Aim of the task: Return the data below exactly, but only from the line containing "Viewport: 868px width, 409px" through the line containing "907x588 pixels.", with both of those lines included.
*** Exercise materials Section Begins ***
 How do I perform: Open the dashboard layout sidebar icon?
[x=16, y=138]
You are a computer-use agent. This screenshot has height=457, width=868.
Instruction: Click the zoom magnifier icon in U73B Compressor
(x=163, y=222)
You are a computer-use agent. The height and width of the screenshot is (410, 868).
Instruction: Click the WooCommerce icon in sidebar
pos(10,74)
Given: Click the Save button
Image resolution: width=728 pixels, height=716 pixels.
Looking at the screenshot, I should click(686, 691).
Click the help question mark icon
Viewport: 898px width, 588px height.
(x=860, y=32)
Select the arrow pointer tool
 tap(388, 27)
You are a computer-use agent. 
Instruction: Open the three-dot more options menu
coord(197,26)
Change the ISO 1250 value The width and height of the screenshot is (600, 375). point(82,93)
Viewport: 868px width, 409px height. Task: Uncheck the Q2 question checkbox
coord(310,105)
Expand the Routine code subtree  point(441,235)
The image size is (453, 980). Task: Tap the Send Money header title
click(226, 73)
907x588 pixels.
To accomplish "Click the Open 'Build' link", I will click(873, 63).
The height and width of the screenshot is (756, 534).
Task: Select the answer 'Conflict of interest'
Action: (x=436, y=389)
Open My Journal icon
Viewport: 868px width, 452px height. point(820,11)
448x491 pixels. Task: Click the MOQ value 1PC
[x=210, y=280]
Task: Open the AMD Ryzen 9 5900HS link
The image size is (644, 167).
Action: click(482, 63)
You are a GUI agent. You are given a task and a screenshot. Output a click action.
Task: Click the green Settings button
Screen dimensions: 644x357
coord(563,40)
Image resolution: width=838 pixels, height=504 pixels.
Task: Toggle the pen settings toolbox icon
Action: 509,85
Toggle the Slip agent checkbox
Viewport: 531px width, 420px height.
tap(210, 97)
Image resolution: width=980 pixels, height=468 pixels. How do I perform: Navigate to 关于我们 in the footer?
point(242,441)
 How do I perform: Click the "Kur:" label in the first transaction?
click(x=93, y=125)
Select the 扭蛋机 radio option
*** Exercise materials Section Ends ***
Exercise result:
Viewport: 868px width, 409px height. Task: Uncheck the Q2 question checkbox
coord(310,105)
Expand the Routine code subtree  point(441,235)
The image size is (453, 980). Task: Tap the Send Money header title
click(226, 73)
907x588 pixels.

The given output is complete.